Here is what I have for the overall revenue per user:
select pf.user_id
, sum(datediff(day, pf.bundle_start_date, coalesce(pf.bundle_end_date, getdate())) * bd.price_per_day) total_cost_per_bundle
from plans_fact pf
inner join bundle_dim bd on bd.bundle_id = pf.bundle_id
group by pf.user_id
order by pf.user_id;
You need a 'year' table to help parse out each multi-year spanning row into it's seperate years. For each year, you need to also recalculate the start and end dates. That's what I do in the yearParsed cte in the code below. I hard code the years into the join statement that creates y.
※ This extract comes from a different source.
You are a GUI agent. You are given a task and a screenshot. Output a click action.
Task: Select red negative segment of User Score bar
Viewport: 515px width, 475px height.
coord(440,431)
You probably will do it different but however you get those values will work.
After that, pretty much sum as you did before, just adding the year column to your grouping.
Aside from that, all I did was move the null coalesce logic to the cte to make the overall logic simpler.
with yearParsed as (
select pf.*,
y.year,
startDt = iif(pf.bundle_start_date > y.startDt, pf.bundle_start_date, y.startDt),
endDt = iif(ap.bundle_end_date < y.endDt, ap.bundle_end_date, y.endDt)
from plans_fact pf
cross apply (select bundle_end_date = isnull(pf.bundle_end_date, getdate())) ap
join (values
(2019, '2019-01-01', '2019-12-31'),
(2020, '2020-01-01', '2020-12-31'),
(2021, '2021-01-01', '2021-12-31')
) y (year, startDt, endDt)
on pf.bundle_start_date <= y.endDt
and ap.bundle_end_date >= y.startDt
)
select yp.user_id,
yp.year,
total_cost_per_bundle = sum(datediff(day, yp.startDt, yp.endDt) * bd.bundle_cost_per_day)
from yearParsed yp
join bundle_dim bd on bd.bundle_id = yp.bundle_id
group by yp.user_id,
yp.year
order by yp.user_id,
yp.year;
Now, if this is common, you should probably create a base-table for your 'year' table. But if it's not common, but for this report you don't want to have to keep coming back to hard-code the year information into the y table, you can do this:
declare #yearTable table (
year int,
startDt char(10),
endDt char(10)
);
with y as (
select year = year(min(pf.bundle_start_date))
from #plans_fact pf
union all
select year + 1
from y
where year < year(getdate())
)
insert #yearTable
select year,
startDt = convert(char(4),year) + '-01-01',
endDt = convert(char(4),year) + '-12-31'
from y;
and it will create the appropriate years for you. But you can see why creating a base table may be preferred if you have this or a similar need often.